>>>

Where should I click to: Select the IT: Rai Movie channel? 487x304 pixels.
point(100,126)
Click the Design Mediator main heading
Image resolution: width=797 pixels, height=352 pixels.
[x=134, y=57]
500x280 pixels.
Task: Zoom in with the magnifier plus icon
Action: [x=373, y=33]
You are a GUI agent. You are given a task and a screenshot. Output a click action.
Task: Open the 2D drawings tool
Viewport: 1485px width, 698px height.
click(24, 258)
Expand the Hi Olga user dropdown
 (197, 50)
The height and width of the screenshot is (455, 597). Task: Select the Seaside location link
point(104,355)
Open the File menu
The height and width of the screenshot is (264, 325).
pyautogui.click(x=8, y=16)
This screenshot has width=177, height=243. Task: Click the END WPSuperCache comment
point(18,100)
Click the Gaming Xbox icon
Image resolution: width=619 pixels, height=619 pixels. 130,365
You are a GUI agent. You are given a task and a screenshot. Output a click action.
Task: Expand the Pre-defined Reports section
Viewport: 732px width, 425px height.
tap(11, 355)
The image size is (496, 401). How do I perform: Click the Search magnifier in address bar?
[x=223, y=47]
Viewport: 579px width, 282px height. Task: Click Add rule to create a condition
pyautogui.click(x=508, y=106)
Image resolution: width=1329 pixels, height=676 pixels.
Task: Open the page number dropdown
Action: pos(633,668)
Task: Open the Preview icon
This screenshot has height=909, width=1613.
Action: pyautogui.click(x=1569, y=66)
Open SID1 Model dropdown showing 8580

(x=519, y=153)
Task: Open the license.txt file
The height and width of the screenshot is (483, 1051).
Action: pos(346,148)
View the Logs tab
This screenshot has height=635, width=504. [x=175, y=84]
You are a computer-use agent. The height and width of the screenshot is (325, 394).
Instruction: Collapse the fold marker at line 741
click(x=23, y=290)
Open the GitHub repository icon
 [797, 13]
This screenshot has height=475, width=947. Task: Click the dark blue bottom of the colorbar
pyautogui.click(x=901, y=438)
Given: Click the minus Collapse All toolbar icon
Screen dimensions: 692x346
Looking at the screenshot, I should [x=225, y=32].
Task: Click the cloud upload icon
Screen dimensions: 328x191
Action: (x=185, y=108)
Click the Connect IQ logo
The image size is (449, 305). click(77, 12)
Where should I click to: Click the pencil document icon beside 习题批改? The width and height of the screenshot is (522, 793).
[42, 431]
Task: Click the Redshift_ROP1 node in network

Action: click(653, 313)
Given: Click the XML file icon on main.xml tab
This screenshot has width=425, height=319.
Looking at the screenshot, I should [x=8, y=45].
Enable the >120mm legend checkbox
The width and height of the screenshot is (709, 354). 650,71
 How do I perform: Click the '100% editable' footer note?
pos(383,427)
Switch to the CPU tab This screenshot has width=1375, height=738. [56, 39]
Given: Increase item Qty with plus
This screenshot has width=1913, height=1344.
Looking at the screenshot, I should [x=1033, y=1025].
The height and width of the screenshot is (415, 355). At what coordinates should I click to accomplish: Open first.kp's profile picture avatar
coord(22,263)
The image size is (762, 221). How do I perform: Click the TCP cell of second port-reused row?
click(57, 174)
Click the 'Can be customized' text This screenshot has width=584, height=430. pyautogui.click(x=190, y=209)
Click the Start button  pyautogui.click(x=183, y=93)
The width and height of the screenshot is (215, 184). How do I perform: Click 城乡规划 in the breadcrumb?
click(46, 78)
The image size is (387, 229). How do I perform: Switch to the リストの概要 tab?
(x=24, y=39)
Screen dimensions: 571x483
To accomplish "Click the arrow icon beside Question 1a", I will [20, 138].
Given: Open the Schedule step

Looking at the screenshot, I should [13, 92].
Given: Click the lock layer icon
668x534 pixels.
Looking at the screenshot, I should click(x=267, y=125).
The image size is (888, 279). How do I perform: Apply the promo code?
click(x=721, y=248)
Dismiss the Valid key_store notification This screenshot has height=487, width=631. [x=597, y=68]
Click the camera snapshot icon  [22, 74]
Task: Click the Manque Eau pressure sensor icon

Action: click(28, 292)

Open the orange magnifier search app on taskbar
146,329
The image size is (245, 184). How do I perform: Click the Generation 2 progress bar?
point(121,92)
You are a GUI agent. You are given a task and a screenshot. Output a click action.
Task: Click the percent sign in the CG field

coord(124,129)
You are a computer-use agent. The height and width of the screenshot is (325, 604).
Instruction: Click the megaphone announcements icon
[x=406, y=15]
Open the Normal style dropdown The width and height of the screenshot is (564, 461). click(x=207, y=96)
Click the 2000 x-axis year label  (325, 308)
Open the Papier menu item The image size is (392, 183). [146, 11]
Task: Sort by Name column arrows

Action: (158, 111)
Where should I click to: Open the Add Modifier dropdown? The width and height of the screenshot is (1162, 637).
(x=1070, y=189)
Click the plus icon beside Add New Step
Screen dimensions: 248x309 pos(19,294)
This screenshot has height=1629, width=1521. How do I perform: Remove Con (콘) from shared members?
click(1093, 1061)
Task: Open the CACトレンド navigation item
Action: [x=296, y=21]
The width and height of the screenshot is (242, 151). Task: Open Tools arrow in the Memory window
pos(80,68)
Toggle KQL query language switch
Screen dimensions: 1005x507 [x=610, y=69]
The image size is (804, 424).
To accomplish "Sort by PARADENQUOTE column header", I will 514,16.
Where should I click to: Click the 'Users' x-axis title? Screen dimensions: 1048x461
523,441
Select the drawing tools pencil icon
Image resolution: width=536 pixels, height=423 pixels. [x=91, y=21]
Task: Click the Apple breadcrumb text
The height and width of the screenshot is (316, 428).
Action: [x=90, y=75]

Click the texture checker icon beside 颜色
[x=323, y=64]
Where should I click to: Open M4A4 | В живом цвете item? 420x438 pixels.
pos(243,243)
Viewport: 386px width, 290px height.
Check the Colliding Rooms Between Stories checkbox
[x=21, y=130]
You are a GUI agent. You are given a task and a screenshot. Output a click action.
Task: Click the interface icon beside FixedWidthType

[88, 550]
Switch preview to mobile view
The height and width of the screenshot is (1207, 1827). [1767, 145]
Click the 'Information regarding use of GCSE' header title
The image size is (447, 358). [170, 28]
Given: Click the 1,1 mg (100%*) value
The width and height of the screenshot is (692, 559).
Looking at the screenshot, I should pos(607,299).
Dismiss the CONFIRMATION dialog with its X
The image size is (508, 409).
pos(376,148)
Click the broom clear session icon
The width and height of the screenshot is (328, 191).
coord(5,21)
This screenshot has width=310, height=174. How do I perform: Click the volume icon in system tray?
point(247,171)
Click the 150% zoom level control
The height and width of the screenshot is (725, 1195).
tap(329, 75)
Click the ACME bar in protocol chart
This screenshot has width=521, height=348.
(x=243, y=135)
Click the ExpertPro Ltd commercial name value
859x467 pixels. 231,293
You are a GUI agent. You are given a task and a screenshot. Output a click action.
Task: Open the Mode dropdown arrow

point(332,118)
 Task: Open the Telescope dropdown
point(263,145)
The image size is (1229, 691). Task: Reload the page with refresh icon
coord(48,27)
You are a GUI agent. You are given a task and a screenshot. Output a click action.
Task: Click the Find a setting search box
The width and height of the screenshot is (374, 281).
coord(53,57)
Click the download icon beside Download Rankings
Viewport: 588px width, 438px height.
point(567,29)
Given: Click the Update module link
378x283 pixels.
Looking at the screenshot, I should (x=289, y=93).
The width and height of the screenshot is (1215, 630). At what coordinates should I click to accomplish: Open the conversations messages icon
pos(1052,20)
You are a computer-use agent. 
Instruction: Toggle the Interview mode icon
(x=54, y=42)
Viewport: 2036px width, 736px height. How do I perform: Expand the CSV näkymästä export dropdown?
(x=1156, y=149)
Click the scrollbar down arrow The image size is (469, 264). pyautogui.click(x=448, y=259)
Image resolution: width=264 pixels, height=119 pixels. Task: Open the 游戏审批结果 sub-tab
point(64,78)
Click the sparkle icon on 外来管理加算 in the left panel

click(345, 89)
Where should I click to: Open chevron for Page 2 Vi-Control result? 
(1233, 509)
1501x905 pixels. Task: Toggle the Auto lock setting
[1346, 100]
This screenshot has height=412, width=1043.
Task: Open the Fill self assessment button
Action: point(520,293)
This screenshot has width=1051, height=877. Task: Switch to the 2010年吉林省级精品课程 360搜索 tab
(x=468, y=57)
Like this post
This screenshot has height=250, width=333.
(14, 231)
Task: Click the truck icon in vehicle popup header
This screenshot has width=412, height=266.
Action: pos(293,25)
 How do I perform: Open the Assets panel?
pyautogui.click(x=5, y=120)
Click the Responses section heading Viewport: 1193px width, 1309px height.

<<<

Reproduce verbatim the records from the line with "Task: Click the truck" up to and including the last line of the records.

Task: Click the truck icon in vehicle popup header
This screenshot has width=412, height=266.
Action: pos(293,25)
 How do I perform: Open the Assets panel?
pyautogui.click(x=5, y=120)
Click the Responses section heading Viewport: 1193px width, 1309px height.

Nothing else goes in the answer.